I listed some cites here (http://iamsab.livejournal.com/420363.html?thread=2798859#t2798859) for some more recent uses of the term. For a more historical look, here are lists of gen (http://www.hermit.org/blakes7/Fanzines/MultiMedia/index.html), adult (het) or slash (http://www.hermit.org/blakes7/Fanzines/MultiMedia/Adult.html), and even nonfic (http://www.hermit.org/blakes7/Fanzines/MultiMedia/NonFiction.html) multimedia zines that contain at least some Blake's 7 content, gathered together to make finding B7 stories easier for folks in that fandom. Some of those zines go back literally 30 years, to 1978 and 1979, and I saw some dates as recent as the early '00s, as well (not bad for a show that went off the air 30 years ago and never developed much of an online presence -- it's tiny enough online to qualify for Yuletide every year).

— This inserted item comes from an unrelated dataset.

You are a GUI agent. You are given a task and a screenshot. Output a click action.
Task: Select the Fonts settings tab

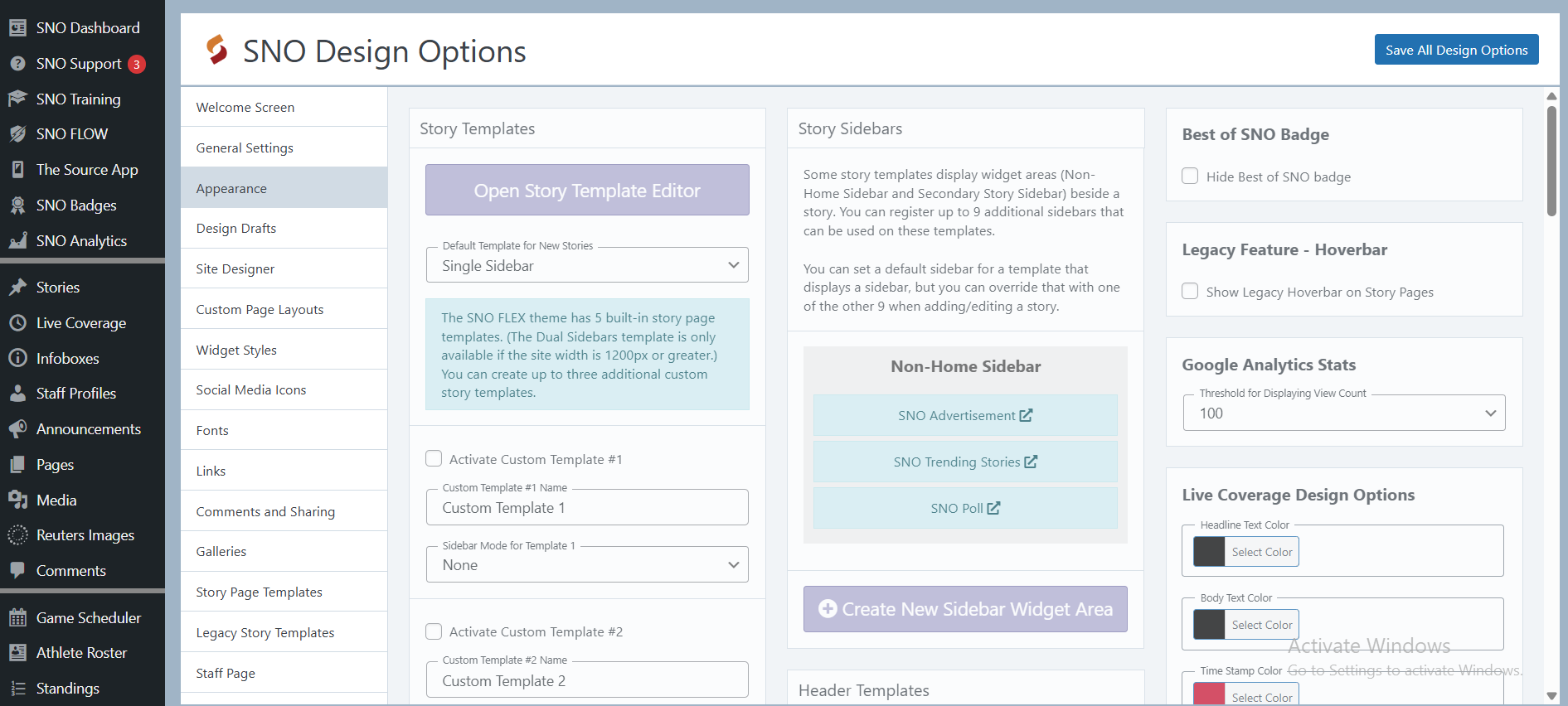(x=212, y=431)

I just. "Multimedia" is a fannish word. It means "multi-fandom" in a whole lotta fannish places, and to a whole lotta fans, and it's meant that for a really long time. Why do we need to *prove* that?
Re: can't answer the poll, unfortunately
Date: 2008-11-16 09:03 pm (UTC)That might be relevant, if some one was likely to be looking for an explanation of a lemon in the botanical sense on a fandom wiki. A google search for lemon fic results in over 4 million hits. Multimedia and fic gets just over 1 million, and every entry on the first page (even when related to fandom) does not use it to mean multifandom. Lemon is on the Urban Dictionary using the fandom explanation, multimedia is not (someone will now probably go and change that.) Lemon is also on the Wiki, under the disambiguation page. Multimedia is not. It's all about the level of relevancy. And while multifandom is not on there, it doesn't have to content with an already almost universally established meaning, both in and out of fandom.

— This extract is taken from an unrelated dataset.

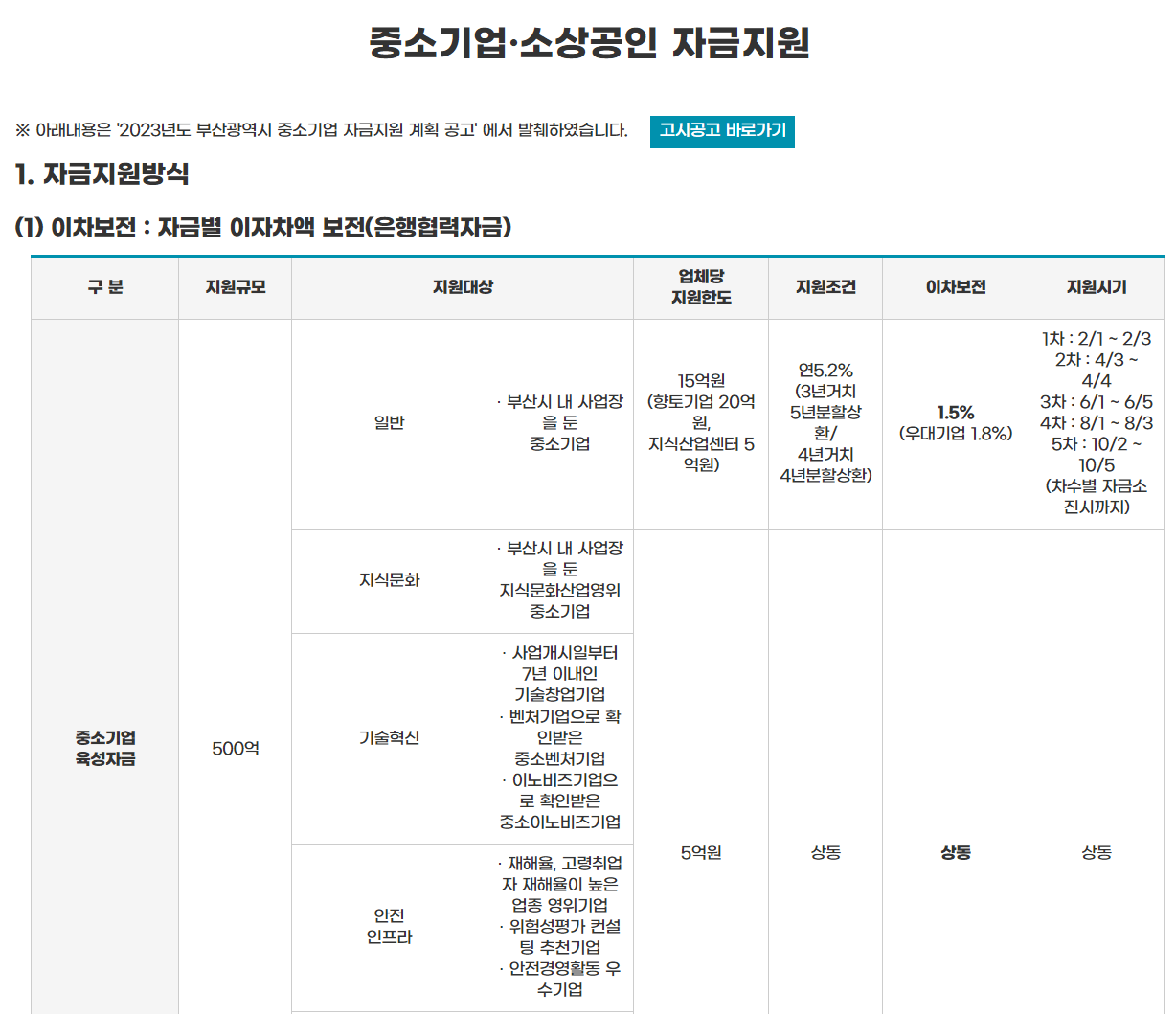Click the 500억 support scale cell
The height and width of the screenshot is (1014, 1176).
coord(233,749)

No one is saying it can't be on the wiki, or that it is never used OMG!, just that it should be a subheading because it is far less popular, and also confusing because most fans use it to mean something else.
I might expect the Kataang ship to have its own page, because it is one of the main ships in the Avatar fandom and canon, but I wouldn't be surprised if Toph/cabbage man is not mentioned or is only a subheading to another page, because it's a rare (possibly non-existent) pairing.
Putting multimedia as a subheading decreases confusion (which is part of what a wiki is supposed to do). People who use multimedia probably know what multifandom means, it's pretty self explanatory. Where as the majority of fandom would have a WTF? reaction if they were looking up multimedia and were told it meant multifandom.
Also, you are being asked to prove it exactly because it is rarely used. Most people haven't heard of it, so of course they want proof.
Random trivia: This is the origin of the phrase lemon=explicit :)
http://en.wikipedia.org/wiki/Cream_Lemon
Anon, because I don't intend to take this any further.